Set exercise -
Reproduce verbatim the items from the line containing "Nom fabricant (69, 1657)" through the line containing "here (547, 875)", with both of those lines included.

Entries -
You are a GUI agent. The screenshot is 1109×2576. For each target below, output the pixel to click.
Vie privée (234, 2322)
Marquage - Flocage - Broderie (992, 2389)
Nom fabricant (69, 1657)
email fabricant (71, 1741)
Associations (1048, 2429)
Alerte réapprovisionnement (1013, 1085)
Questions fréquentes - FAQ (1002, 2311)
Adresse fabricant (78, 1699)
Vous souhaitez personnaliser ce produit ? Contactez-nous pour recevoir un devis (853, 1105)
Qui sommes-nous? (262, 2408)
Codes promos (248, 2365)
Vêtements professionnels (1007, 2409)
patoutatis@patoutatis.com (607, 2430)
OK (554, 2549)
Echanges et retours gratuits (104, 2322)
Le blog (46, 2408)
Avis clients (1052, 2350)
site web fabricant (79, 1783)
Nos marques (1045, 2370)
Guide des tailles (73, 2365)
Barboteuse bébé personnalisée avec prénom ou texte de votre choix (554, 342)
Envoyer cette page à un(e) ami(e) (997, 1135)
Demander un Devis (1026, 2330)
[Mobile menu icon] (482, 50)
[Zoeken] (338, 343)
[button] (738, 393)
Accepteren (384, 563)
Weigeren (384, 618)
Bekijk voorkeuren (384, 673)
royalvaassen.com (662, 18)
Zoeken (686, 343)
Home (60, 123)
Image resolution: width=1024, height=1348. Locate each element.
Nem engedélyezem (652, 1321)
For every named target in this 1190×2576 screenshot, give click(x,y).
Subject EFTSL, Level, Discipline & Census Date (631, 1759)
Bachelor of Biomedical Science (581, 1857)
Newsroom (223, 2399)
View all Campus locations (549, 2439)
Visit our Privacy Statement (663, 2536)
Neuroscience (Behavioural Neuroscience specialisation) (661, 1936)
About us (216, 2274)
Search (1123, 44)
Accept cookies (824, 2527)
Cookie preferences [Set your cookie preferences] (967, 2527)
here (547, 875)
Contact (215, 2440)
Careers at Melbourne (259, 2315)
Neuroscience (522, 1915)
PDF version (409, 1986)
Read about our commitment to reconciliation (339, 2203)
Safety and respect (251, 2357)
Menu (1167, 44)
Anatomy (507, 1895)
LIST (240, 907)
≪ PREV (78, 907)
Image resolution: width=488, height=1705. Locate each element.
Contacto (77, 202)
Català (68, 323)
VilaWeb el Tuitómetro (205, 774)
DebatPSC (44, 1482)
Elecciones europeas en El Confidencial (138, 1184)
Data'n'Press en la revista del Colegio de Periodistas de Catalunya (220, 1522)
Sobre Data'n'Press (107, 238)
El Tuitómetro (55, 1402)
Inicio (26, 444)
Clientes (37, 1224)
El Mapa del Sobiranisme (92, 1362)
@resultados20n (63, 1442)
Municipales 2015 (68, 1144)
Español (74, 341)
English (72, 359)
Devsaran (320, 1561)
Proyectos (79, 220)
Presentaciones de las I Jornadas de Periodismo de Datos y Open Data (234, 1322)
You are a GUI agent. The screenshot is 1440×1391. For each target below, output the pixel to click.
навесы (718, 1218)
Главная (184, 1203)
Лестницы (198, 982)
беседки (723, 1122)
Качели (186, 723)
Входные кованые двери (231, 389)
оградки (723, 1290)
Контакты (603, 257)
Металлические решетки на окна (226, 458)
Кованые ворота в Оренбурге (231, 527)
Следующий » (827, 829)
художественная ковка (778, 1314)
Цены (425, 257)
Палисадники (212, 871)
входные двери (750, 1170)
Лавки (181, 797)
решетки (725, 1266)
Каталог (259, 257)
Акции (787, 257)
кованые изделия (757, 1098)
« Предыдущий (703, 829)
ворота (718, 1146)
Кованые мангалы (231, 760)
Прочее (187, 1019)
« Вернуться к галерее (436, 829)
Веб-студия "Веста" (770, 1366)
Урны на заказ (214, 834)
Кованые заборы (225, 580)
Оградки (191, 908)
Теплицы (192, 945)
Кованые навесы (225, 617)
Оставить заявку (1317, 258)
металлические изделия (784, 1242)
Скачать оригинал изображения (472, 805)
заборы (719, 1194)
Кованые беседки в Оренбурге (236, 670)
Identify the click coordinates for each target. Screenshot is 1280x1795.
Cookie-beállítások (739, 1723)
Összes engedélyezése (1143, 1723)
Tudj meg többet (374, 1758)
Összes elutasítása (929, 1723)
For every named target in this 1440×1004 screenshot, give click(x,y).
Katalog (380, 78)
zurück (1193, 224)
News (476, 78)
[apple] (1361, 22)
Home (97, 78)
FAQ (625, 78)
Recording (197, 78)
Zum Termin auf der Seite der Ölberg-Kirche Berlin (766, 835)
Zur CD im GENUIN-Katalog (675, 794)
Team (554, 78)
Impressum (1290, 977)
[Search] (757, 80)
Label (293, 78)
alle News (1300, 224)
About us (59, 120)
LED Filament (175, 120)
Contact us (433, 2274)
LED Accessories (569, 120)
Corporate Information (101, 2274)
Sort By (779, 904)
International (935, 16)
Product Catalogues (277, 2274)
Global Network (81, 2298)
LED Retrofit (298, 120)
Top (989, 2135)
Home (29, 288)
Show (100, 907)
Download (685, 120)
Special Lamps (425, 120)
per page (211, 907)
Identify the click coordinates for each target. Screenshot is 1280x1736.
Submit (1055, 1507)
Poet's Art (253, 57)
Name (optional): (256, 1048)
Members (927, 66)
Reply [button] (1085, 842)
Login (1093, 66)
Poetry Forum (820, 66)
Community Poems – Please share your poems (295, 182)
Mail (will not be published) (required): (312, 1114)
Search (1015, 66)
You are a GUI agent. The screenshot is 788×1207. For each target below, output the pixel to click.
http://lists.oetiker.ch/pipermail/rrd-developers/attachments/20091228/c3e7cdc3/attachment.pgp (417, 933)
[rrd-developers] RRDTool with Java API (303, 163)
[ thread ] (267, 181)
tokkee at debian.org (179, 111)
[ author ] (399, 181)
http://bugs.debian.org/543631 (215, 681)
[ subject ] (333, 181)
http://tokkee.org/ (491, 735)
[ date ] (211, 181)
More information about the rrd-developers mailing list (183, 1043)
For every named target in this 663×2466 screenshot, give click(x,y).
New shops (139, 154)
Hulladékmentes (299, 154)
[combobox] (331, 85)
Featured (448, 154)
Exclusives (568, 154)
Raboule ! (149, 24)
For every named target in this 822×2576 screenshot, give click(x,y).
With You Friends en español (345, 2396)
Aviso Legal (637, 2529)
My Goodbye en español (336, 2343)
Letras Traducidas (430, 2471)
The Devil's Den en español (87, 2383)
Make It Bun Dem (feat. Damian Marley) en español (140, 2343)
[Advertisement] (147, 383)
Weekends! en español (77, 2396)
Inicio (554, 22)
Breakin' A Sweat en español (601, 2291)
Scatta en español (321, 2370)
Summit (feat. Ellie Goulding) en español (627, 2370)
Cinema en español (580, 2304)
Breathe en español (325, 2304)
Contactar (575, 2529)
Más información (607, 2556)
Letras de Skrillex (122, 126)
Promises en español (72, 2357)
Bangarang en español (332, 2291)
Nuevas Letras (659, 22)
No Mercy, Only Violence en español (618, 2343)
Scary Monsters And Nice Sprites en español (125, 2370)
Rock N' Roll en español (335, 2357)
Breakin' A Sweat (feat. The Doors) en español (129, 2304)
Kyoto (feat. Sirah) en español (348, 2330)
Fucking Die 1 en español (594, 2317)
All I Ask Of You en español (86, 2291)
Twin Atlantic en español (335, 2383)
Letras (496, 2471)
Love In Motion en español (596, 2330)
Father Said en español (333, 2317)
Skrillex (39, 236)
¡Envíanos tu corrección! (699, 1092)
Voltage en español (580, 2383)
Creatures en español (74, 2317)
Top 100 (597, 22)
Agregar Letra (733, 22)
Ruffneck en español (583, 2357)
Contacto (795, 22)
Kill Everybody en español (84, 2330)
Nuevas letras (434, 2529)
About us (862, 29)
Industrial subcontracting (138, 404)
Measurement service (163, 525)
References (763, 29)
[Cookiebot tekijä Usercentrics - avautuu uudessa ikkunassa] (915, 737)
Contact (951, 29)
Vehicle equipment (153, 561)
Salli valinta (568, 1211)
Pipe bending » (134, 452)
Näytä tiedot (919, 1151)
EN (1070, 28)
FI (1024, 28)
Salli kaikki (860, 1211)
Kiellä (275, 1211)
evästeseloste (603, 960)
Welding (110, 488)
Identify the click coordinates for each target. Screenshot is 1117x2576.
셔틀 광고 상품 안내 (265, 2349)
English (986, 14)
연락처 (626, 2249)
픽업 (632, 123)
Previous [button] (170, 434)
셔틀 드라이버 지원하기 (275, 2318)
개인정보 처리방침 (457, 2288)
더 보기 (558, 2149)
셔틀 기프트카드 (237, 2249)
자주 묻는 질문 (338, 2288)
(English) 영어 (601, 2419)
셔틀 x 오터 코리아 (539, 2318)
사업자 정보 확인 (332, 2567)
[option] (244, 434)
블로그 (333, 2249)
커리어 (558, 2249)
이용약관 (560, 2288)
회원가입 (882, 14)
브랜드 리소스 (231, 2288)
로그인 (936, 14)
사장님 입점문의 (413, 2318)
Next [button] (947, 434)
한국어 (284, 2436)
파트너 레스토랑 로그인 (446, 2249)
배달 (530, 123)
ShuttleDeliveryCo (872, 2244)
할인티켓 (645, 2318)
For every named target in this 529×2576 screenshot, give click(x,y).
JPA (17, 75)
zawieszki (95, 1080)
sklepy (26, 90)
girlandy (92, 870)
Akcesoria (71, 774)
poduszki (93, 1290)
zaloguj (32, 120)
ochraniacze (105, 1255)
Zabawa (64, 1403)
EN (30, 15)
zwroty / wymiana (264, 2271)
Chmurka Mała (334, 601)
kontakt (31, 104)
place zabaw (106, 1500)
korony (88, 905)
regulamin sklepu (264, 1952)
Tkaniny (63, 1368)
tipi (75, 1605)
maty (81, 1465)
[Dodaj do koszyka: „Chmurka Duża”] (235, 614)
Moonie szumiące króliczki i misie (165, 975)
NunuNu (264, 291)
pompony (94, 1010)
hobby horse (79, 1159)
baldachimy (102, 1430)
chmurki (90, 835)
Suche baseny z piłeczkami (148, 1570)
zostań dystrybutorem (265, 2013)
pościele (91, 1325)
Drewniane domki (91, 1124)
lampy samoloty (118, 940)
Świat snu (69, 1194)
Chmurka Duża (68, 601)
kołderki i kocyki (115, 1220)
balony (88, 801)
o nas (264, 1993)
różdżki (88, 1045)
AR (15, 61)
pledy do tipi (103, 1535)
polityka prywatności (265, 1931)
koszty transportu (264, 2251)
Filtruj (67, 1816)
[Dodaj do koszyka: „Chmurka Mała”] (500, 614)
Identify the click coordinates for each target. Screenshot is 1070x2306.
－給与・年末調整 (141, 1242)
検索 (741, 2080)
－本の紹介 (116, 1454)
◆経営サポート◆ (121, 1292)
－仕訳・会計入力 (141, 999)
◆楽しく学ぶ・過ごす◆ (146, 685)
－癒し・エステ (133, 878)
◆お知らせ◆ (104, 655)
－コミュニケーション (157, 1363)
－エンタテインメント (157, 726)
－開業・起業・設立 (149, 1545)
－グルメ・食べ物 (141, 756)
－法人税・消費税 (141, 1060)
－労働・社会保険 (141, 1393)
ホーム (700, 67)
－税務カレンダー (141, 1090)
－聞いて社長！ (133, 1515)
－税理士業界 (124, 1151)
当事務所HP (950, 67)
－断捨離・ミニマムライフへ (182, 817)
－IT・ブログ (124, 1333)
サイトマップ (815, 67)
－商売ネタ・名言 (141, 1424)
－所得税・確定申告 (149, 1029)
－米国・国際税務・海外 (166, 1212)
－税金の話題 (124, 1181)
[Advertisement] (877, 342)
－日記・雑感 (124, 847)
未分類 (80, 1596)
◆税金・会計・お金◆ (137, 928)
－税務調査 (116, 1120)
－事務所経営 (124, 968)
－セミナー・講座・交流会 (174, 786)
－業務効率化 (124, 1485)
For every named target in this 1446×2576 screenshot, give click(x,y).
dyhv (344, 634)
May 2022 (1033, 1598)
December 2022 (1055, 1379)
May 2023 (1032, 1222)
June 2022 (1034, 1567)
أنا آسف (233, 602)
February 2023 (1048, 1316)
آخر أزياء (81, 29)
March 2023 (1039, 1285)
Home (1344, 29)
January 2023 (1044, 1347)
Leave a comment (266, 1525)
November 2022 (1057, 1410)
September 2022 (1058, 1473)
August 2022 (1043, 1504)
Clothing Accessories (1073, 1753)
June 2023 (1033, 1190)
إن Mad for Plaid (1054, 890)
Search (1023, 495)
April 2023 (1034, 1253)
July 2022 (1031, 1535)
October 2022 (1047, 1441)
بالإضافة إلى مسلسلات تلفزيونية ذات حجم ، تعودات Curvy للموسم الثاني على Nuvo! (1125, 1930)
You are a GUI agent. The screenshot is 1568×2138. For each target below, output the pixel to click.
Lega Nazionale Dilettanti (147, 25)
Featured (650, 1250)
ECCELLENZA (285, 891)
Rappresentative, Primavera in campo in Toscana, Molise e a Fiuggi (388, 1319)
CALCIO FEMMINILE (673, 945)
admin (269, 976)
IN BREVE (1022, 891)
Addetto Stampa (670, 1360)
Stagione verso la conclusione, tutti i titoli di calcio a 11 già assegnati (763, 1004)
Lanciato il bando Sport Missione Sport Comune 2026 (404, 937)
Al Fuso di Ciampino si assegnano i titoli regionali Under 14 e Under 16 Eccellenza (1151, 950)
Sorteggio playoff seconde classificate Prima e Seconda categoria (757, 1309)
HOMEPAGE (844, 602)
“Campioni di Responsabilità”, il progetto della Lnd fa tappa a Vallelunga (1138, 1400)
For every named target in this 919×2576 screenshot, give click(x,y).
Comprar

Result -
Nom fabricant (69, 1657)
email fabricant (71, 1741)
Associations (1048, 2429)
Alerte réapprovisionnement (1013, 1085)
Questions fréquentes - FAQ (1002, 2311)
Adresse fabricant (78, 1699)
Vous souhaitez personnaliser ce produit ? Contactez-nous pour recevoir un devis (853, 1105)
Qui sommes-nous? (262, 2408)
Codes promos (248, 2365)
Vêtements professionnels (1007, 2409)
patoutatis@patoutatis.com (607, 2430)
OK (554, 2549)
Echanges et retours gratuits (104, 2322)
Le blog (46, 2408)
Avis clients (1052, 2350)
site web fabricant (79, 1783)
Nos marques (1045, 2370)
Guide des tailles (73, 2365)
Barboteuse bébé personnalisée avec prénom ou texte de votre choix (554, 342)
Envoyer cette page à un(e) ami(e) (997, 1135)
Demander un Devis (1026, 2330)
[Mobile menu icon] (482, 50)
[Zoeken] (338, 343)
[button] (738, 393)
Accepteren (384, 563)
Weigeren (384, 618)
Bekijk voorkeuren (384, 673)
royalvaassen.com (662, 18)
Zoeken (686, 343)
Home (60, 123)
Image resolution: width=1024, height=1348. Locate each element.
Nem engedélyezem (652, 1321)
For every named target in this 1190×2576 screenshot, give click(x,y).
Subject EFTSL, Level, Discipline & Census Date (631, 1759)
Bachelor of Biomedical Science (581, 1857)
Newsroom (223, 2399)
View all Campus locations (549, 2439)
Visit our Privacy Statement (663, 2536)
Neuroscience (Behavioural Neuroscience specialisation) (661, 1936)
About us (216, 2274)
Search (1123, 44)
Accept cookies (824, 2527)
Cookie preferences [Set your cookie preferences] (967, 2527)
here (547, 875)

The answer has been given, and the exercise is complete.